Problem to solve :: Go to the line in the entries below that holds "Viewport: 481px width, 371px height." and repeat exactly from there through the line that holds "Task: Select Argentina's 0 shots value", inclusive.

── Data to examine ──

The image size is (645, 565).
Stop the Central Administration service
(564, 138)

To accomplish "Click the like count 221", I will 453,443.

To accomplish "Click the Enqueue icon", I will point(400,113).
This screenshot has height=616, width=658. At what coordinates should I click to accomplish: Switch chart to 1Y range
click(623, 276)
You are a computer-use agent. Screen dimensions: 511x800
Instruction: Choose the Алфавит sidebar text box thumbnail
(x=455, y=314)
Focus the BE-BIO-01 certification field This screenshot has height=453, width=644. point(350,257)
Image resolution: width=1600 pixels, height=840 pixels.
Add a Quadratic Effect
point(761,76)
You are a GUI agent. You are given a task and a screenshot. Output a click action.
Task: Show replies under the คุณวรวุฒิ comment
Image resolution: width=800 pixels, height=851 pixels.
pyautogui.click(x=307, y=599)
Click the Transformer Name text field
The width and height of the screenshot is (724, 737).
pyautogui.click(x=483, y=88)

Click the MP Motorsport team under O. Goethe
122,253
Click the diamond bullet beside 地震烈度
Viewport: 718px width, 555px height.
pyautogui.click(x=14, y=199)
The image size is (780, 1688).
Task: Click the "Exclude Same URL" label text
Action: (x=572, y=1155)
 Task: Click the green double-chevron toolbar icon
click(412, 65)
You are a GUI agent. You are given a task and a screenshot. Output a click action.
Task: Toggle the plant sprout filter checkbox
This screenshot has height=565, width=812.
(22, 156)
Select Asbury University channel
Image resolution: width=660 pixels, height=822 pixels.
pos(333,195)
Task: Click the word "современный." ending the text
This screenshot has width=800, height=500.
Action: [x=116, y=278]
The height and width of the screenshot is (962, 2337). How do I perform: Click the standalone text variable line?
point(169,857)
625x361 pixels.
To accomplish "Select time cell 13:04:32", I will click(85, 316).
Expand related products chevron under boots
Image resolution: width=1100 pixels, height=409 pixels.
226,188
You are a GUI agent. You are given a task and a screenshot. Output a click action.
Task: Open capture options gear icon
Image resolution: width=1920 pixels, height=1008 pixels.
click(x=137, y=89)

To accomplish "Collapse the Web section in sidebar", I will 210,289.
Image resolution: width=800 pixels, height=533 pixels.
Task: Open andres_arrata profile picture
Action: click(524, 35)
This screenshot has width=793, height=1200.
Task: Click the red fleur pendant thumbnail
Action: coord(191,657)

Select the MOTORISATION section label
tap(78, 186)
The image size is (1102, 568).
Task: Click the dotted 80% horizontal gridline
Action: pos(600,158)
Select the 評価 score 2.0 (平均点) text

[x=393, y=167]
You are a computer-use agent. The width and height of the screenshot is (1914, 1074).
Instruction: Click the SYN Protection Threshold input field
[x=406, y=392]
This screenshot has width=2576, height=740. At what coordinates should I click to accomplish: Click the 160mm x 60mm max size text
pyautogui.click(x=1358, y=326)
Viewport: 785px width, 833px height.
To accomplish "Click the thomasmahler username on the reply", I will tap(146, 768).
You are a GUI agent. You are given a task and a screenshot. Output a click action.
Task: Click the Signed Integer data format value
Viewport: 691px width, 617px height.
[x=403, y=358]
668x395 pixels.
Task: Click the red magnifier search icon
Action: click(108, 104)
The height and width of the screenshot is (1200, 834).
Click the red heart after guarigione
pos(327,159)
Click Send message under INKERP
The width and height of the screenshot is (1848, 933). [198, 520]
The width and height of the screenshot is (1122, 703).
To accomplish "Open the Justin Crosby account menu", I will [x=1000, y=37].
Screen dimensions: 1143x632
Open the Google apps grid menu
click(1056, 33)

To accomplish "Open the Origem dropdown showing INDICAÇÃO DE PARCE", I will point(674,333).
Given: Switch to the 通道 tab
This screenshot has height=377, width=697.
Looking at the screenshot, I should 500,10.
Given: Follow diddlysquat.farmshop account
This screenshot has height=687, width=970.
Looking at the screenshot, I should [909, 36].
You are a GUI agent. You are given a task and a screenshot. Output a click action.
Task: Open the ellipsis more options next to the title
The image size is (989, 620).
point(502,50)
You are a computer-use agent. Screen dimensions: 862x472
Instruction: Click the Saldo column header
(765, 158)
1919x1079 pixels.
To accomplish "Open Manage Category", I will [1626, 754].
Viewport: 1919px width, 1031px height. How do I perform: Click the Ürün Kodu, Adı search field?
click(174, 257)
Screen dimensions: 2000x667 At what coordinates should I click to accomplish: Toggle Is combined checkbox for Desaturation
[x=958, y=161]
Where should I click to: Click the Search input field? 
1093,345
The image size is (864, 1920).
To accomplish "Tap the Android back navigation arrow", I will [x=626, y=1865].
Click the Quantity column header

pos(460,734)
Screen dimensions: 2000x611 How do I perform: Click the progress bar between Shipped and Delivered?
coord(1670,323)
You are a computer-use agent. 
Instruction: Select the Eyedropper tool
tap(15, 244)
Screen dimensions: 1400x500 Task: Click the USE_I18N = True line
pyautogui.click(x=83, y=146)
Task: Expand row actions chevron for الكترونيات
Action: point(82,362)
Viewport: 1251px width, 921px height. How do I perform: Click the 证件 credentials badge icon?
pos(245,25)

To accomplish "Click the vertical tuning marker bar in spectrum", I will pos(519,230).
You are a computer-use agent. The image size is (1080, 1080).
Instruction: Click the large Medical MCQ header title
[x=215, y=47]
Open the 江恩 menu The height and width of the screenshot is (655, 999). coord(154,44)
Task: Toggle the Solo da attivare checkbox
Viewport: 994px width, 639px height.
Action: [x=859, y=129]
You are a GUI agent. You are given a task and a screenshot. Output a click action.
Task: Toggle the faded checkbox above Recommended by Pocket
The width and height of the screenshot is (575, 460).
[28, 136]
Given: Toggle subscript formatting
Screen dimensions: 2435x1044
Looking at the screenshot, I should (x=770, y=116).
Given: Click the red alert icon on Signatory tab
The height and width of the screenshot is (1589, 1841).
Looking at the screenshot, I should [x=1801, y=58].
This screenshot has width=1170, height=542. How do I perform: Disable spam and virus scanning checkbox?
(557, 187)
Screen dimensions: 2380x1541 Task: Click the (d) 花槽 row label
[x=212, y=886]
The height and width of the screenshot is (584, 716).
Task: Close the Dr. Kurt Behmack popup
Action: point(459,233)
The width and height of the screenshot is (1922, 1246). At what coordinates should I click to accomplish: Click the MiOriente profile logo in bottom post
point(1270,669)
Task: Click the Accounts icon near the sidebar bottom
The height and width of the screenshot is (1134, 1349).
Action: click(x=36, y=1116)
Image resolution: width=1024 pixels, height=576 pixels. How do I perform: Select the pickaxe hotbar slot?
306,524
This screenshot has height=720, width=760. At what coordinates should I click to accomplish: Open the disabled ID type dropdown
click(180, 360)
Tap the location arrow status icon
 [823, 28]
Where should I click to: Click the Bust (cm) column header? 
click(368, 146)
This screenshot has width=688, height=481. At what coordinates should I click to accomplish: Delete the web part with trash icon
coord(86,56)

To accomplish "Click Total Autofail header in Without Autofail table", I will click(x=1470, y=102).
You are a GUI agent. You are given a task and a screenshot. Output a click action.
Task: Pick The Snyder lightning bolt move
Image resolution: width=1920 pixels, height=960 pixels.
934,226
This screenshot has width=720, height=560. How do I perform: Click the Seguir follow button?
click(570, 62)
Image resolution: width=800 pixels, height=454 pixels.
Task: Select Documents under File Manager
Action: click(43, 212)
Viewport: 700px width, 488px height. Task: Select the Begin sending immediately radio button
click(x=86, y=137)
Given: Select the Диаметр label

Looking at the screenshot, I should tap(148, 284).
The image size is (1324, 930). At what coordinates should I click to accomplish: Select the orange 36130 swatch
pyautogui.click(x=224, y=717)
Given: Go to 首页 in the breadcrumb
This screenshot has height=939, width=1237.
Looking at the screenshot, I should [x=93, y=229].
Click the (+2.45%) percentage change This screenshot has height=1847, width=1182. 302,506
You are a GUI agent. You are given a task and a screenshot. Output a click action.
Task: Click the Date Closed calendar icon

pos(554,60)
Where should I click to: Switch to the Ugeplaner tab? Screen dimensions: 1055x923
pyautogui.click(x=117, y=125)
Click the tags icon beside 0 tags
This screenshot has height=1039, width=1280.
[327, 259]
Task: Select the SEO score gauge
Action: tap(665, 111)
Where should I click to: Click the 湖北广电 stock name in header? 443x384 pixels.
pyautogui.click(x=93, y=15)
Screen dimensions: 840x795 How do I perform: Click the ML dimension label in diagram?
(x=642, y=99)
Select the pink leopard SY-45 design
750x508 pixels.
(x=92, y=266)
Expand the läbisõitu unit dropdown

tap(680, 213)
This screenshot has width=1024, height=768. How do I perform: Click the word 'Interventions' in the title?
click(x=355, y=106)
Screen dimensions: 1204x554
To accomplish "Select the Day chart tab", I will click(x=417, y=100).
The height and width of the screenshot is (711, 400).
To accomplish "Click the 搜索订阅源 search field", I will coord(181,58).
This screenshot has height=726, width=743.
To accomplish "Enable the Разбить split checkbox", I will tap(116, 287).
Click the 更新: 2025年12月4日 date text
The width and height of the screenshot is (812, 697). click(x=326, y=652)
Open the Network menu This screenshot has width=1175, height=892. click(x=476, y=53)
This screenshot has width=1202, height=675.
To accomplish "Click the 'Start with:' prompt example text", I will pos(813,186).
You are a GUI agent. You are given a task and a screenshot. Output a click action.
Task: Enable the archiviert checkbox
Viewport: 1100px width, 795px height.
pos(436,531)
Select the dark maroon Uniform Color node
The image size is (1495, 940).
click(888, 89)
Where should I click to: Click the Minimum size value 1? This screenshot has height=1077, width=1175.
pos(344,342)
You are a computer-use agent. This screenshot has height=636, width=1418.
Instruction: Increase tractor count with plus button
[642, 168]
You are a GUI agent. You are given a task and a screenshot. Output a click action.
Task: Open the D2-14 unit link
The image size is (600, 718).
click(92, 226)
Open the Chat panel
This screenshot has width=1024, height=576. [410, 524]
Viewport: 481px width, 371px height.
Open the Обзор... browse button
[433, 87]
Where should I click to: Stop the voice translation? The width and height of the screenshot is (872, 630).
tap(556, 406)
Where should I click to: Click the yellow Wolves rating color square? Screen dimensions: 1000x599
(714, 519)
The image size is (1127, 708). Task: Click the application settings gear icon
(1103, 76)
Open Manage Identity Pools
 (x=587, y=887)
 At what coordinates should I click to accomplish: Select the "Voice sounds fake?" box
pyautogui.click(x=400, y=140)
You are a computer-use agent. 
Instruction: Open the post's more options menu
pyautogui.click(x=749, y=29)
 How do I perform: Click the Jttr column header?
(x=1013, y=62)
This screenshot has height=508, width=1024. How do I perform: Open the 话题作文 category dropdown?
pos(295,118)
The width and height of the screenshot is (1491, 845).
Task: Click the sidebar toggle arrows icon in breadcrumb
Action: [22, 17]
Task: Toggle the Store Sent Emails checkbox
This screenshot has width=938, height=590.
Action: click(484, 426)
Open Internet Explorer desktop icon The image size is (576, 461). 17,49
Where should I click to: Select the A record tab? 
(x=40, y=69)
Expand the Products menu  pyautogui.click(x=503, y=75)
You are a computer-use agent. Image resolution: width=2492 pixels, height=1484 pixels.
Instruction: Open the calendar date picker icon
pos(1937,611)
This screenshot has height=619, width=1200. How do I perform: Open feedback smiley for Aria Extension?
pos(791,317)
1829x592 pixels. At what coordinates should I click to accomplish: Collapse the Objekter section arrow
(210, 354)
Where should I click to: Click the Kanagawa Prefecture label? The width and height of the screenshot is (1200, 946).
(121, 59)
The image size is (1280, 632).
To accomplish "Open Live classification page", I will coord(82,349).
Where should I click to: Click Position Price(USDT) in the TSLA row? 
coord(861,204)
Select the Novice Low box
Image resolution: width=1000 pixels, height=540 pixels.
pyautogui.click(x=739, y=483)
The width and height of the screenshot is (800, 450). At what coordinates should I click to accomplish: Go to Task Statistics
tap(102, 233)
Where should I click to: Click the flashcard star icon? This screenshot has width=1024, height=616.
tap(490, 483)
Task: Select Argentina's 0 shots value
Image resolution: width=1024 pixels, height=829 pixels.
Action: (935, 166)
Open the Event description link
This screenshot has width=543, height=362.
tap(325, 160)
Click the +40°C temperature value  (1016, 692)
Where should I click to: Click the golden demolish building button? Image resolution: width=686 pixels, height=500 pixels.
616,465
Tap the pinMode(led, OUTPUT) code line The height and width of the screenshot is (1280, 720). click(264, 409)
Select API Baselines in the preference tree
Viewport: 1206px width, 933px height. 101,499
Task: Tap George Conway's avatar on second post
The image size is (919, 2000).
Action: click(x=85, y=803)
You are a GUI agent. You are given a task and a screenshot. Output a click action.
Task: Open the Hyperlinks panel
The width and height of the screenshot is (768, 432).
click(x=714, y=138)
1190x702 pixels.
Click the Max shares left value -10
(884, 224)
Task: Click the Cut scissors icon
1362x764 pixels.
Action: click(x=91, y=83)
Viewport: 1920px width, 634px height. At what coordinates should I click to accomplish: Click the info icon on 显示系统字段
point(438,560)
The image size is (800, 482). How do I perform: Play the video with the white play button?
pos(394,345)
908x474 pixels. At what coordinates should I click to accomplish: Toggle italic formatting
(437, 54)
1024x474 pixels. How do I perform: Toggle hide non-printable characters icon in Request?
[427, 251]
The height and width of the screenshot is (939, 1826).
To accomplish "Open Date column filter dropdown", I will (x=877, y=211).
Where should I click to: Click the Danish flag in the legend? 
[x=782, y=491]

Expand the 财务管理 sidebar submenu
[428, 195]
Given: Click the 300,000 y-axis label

───

Response box ::
Viewport: 481px width, 371px height.
Open the Обзор... browse button
[433, 87]
Where should I click to: Stop the voice translation? The width and height of the screenshot is (872, 630).
tap(556, 406)
Where should I click to: Click the yellow Wolves rating color square? Screen dimensions: 1000x599
(714, 519)
The image size is (1127, 708). Task: Click the application settings gear icon
(1103, 76)
Open Manage Identity Pools
 (x=587, y=887)
 At what coordinates should I click to accomplish: Select the "Voice sounds fake?" box
pyautogui.click(x=400, y=140)
You are a computer-use agent. 
Instruction: Open the post's more options menu
pyautogui.click(x=749, y=29)
 How do I perform: Click the Jttr column header?
(x=1013, y=62)
This screenshot has height=508, width=1024. How do I perform: Open the 话题作文 category dropdown?
pos(295,118)
The width and height of the screenshot is (1491, 845).
Task: Click the sidebar toggle arrows icon in breadcrumb
Action: [22, 17]
Task: Toggle the Store Sent Emails checkbox
This screenshot has width=938, height=590.
Action: click(484, 426)
Open Internet Explorer desktop icon The image size is (576, 461). 17,49
Where should I click to: Select the A record tab? 
(x=40, y=69)
Expand the Products menu  pyautogui.click(x=503, y=75)
You are a computer-use agent. Image resolution: width=2492 pixels, height=1484 pixels.
Instruction: Open the calendar date picker icon
pos(1937,611)
This screenshot has height=619, width=1200. How do I perform: Open feedback smiley for Aria Extension?
pos(791,317)
1829x592 pixels. At what coordinates should I click to accomplish: Collapse the Objekter section arrow
(210, 354)
Where should I click to: Click the Kanagawa Prefecture label? The width and height of the screenshot is (1200, 946).
(121, 59)
The image size is (1280, 632).
To accomplish "Open Live classification page", I will coord(82,349).
Where should I click to: Click Position Price(USDT) in the TSLA row? 
coord(861,204)
Select the Novice Low box
Image resolution: width=1000 pixels, height=540 pixels.
pyautogui.click(x=739, y=483)
The width and height of the screenshot is (800, 450). At what coordinates should I click to accomplish: Go to Task Statistics
tap(102, 233)
Where should I click to: Click the flashcard star icon? This screenshot has width=1024, height=616.
tap(490, 483)
Task: Select Argentina's 0 shots value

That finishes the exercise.